Schreeder, Wheeler & Flint, John A. Christy, Jared W. Heald, for appellants (case no. A13A1790).
Weener & Nathan, Philip H. Weener, Eric J. Nathan, Matthew L. Reeder, for appellants (case no. A13A1791).
Jones & Walden, Leon S. Jones, L. Paul Owens III, Monica L. Vining, for appellee.
I am authorized to state that Chief Judge Phipps and Judge Branch join in this dissent.

 See OCGA §§ 11-3-203 (b) (“Transfer of an instrument, whether or not the transfer is a negotiation, vests in the transferee any right of the transferor to enforce the instrument, including any right as a holder in due course”), 11-3-301; Lee v. Muller, 200 Ga. App. 139, 140 (1) (407 SE2d 108) (1991) (explaining the difference of a transfer of an instrument and the negotiation of an instrument); Northeast Factor & Discount Co. v. Mtg. Investments, 107 Ga. App. 705 (131 SE2d 221) (1963) (“transfer for value, without indorsement, vests in the transferee such title as the transferor had, and the transferee may bring suit thereon in his own name”); Robbins v. Welfare Financial Corp., 95 Ga. App. 90, 92 (1) (96 SE2d 892) (1957) (transferee of a negotiable instrument may effectuate suit in its own name even without evidence of a written assignment or endorsement of the instrument by named payee).

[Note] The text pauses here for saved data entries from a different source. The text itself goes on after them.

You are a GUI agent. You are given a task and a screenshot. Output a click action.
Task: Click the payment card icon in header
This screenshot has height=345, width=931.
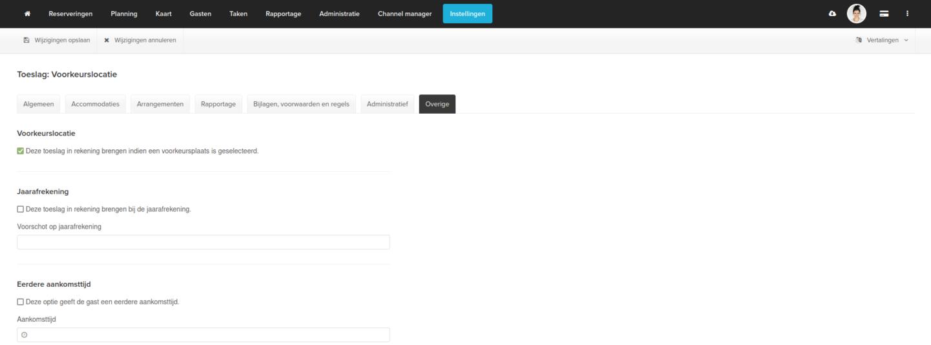[883, 14]
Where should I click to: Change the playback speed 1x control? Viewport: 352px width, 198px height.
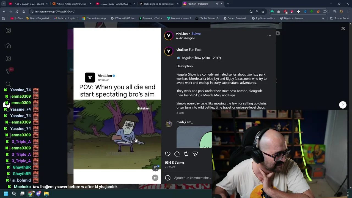[156, 167]
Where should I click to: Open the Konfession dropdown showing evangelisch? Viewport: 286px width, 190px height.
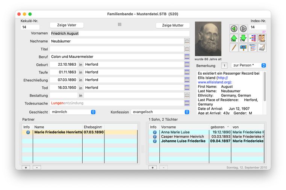[x=160, y=112]
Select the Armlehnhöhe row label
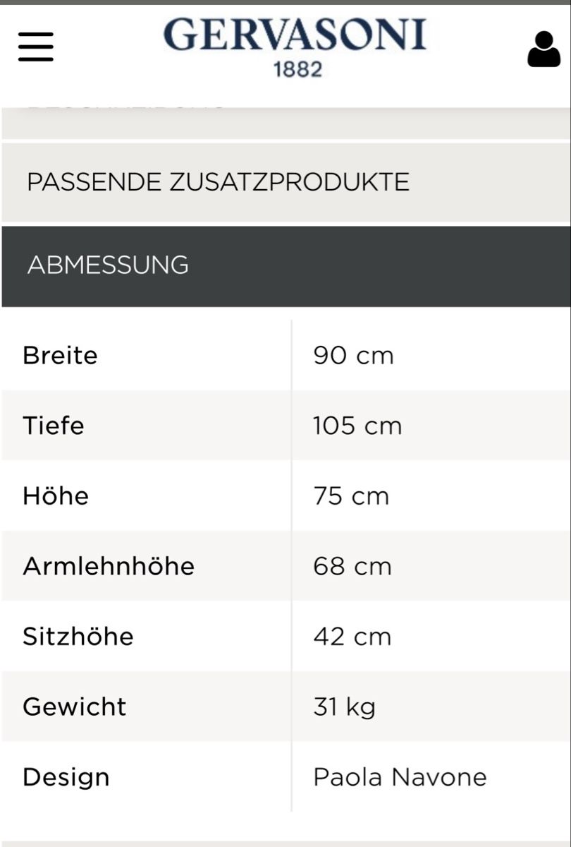Image resolution: width=571 pixels, height=847 pixels. pos(109,566)
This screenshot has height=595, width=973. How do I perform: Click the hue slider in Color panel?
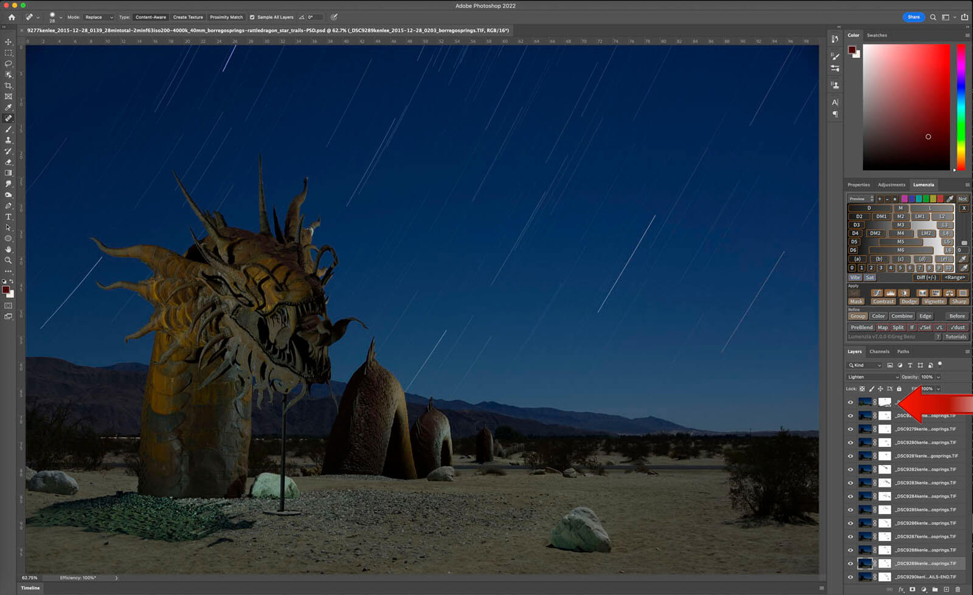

 See, e.g., Phillips v. Mtg. Electronic Registration Systems, Case No. 09-CV-2507 at *4-*8 (II) (D.C. N.D. Ala., decided Apr. 5, 2013) (employee of successor institution may competently testify to personal knowledge garnered from documents received from predecessor institution in order to fulfill summary judgment requirements). See also United States v. Jakobetz, 955 F2d 786, 801 (2nd Cir. 1992) (stating that “[ejven if the document is originally created by another entity, its creator need not testify when the document has been incorporated into the business records of the testifying entity”); United States Bank Nat. Assoc. v. American Screw & Rivet Corp., Case No. 09-C-7312 (D.C. N. Ill., Aug. 10, 2010) (order granting summary judgment finding that employee of receiving bank who acquired assets through the FDIC was competent to offer testimony under Fed. R. Evid. 803 as to the failed hank’s records); In re: Trafford Distributing Center, 414 BR 858, 862 (1) (U.S.B.C. S.D. Fla., Sept. 1, 2009) (“Personal knowledge can come from review of the contents of business files and records.”) (punctuation omitted).

 Of the numerous guarantors, only the Greenstein Defendants contested the Bank’s standing as the real party in interest, not because there is any real question that the name change and merger took place, but instead by interposing generic responses to the Bank’s Statement of Material Facts Not in Dispute “that [the Bank] has [failed to] establish [these facts] through the proper submission of evidence into the record.” While a plaintiff is required to prove its case, here, where the Greenstein Defendants admitted in their answers that CEP-Ten signed the first and second promissory notes and that they signed the first and second guaranties, these tactics appear interposed to delay payment of a legitimate debt rather than as an actual challenge to the evidence.

 Dew v. Motel Properties, 282 Ga. App. 368, 373 (2) (638 SE2d 753) (2006).